Au cœur des Andes péruviennes, une pièce murée depuis plus de 2 500 ans vient de livrer un secret étonnant : l’élite pré-inca y menait des rituels mystérieux, alimentés par des substances hallucinogènes puissantes.
Des artefacts en os… et en psychotropes
C’est dans le sanctuaire de Chavín de Huántar, ancien centre religieux majeur entre 1200 et 400 av. J.-C., qu’une équipe internationale d’archéologues a récemment identifié 23 artefacts rituels, dissimulés dans une galerie scellée vers 500 av. J.-C. Le site est connu depuis longtemps pour son importance spirituelle, mais cette découverte change radicalement notre compréhension des pratiques qui s’y déroulaient.
Parmi les objets exhumés : des tubes sculptés dans des os d’oiseaux, probablement des faucons pèlerins, ainsi que des cuillères taillées dans des coquillages. Leurs formes longues et fines n’ont pas laissé les archéologues indifférents : ils ressemblaient étrangement à des inhalateurs, comparables à ceux que l’on voit dans des scènes de films où l’on « sniffe » des poudres illicites.
Mais au-delà de l’apparence, ce sont les analyses chimiques qui ont confirmé leur usage : des résidus de nicotine, provenant de variétés sauvages de tabac, et surtout de DMT, un puissant hallucinogène naturel utilisé encore aujourd’hui dans certaines cérémonies chamaniques, ont été détectés sur six de ces artefacts.
La DMT est le principal principe actif de l’ayahuasca, breuvage bien connu des traditions amazoniennes. Dans le cas de Chavín, les substances provenaient vraisemblablement de la vilca (Anadenanthera colubrina), dont les graines et les feuilles étaient séchées, grillées puis réduites en poudre pour un usage nasal.

Des rituels secrets… pour quelques élus
Ce n’est pas tant l’usage de substances psychoactives qui a surpris les chercheurs — des indices allaient déjà dans ce sens —, mais le contexte. Les tubes à priser ont été retrouvés dans une galerie fermée, étroite, sans lumière naturelle, accessible seulement à une poignée d’individus. Ce détail a toute son importance : la drogue n’était pas un outil festif, mais un puissant levier de pouvoir.
En effet, la rareté de l’accès à ces expériences visionnaires suggère une forme de contrôle social. Seule une minorité — les prêtres, les élites spirituelles ou politiques — pouvait participer à ces rituels, renforçant leur autorité aux yeux du peuple. Les effets psychédéliques pouvaient alors être interprétés comme des signes de contact avec les dieux ou les esprits.

Une stratégie de pouvoir à travers les siècles
L’étude, publiée dans la revue PNAS, avance une hypothèse forte : le contrôle de l’expérience rituelle et psychotrope a contribué à la structuration des premières hiérarchies sociales andines.

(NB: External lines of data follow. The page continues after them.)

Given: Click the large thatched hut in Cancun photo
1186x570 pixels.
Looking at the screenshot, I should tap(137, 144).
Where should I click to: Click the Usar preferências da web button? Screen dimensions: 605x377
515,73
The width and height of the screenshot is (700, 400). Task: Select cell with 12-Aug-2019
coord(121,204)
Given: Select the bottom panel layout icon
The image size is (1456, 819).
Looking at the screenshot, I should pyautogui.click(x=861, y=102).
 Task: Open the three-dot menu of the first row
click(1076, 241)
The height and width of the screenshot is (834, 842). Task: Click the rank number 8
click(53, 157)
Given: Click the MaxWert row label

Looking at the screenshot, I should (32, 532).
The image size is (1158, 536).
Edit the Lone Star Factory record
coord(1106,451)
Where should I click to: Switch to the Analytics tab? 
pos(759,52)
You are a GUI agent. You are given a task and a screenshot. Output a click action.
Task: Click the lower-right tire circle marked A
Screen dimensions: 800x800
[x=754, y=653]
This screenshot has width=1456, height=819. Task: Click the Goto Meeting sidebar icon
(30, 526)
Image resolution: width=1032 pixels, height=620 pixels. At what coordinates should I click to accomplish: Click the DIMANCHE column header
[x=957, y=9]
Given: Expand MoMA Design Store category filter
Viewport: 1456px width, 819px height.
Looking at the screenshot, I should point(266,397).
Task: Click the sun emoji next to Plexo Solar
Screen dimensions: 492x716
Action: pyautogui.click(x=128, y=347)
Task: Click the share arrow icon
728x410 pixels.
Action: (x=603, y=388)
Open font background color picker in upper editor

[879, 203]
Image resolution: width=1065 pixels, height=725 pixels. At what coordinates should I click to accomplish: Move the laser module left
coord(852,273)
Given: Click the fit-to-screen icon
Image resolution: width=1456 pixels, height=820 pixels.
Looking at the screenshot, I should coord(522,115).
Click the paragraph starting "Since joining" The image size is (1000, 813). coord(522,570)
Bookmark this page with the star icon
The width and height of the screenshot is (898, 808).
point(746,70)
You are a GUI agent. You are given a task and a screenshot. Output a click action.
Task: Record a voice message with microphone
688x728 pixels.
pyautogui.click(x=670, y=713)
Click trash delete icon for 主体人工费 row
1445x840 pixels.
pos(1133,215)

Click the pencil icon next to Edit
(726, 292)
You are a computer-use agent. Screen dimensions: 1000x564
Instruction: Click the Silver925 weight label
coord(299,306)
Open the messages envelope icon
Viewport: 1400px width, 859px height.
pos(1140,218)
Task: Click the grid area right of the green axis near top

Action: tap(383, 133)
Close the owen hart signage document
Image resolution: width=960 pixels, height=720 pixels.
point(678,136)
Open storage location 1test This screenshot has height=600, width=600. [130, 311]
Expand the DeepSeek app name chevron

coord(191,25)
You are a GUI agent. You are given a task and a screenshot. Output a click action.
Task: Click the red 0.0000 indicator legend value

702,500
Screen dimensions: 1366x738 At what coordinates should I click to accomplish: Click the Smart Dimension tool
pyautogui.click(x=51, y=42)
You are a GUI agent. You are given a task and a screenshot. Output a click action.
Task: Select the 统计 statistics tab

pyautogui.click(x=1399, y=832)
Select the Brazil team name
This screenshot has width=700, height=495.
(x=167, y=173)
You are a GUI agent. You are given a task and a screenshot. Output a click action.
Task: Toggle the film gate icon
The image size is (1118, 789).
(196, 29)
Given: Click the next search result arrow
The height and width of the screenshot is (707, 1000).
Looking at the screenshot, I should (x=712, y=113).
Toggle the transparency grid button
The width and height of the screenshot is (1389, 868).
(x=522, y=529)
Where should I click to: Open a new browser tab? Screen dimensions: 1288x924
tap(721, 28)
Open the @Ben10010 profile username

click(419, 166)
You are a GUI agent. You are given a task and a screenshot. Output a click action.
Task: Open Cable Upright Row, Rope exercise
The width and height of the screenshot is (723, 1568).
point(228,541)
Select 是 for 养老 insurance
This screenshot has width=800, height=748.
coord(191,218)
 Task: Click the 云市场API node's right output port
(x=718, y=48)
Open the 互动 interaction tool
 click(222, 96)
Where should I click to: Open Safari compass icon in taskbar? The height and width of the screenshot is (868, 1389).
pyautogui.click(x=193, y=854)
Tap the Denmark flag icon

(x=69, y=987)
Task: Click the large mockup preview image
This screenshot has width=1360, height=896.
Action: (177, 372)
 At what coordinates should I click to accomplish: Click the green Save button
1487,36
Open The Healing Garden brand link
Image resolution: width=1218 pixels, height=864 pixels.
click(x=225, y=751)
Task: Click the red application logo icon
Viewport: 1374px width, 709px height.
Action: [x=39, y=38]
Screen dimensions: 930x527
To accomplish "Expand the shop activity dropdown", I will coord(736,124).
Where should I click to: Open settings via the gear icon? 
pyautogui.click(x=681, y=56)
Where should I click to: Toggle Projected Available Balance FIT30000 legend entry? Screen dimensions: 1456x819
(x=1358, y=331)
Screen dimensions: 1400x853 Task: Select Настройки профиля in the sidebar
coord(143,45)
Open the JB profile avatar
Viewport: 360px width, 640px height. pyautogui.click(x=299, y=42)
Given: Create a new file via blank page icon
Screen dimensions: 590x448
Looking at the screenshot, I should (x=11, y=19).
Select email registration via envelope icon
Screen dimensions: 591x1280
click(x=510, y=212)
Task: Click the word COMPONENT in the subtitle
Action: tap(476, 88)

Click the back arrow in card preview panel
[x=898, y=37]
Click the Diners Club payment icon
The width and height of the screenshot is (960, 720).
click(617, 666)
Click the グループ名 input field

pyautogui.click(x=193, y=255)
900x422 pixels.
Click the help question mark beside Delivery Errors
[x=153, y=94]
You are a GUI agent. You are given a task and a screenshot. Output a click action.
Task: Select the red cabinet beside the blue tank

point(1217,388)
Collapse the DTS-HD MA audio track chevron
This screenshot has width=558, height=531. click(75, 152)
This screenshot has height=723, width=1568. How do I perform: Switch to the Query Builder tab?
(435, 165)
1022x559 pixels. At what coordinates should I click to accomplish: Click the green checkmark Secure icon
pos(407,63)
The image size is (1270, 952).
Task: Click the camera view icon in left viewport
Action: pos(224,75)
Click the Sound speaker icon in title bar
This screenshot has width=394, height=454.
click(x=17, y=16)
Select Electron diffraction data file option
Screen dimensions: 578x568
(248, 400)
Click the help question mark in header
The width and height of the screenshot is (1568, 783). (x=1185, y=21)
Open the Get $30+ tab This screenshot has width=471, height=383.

À une époque où l’organisation sociale était encore relativement égalitaire, ces pratiques exclusives auraient permis de légitimer l’autorité d’une élite émergente.
Comme l’explique l’archéologue Daniel Contreras, co-auteur de l’étude : « L’une des façons dont l’inégalité a été justifiée était par l’idéologie — par la création d’expériences cérémonielles impressionnantes qui faisaient croire aux gens que ce système social était une bonne idée. »
Ces révélations s’inscrivent dans une tendance plus large : celle d’un passage progressif, dans les Andes, des sociétés égalitaires vers des empires puissants et centralisés, comme ceux de Tiwanaku, Wari ou des Incas.
Quand l’archéologie éclaire les marges de l’Histoire
Cette découverte, au croisement de l’histoire, de la chimie et de l’anthropologie, ouvre une nouvelle fenêtre sur le rôle central des rituels dans la construction des civilisations anciennes. Elle montre aussi que la consommation de drogues, loin d’être un tabou ou un simple loisir, a pu jouer un rôle stratégique dans la consolidation du pouvoir politique et religieux.
Et si ces tubes à priser en os d’oiseau — autrefois tenus dans l’ombre d’une galerie enfouie — réécrivaient aujourd’hui une page de l’Histoire andine ?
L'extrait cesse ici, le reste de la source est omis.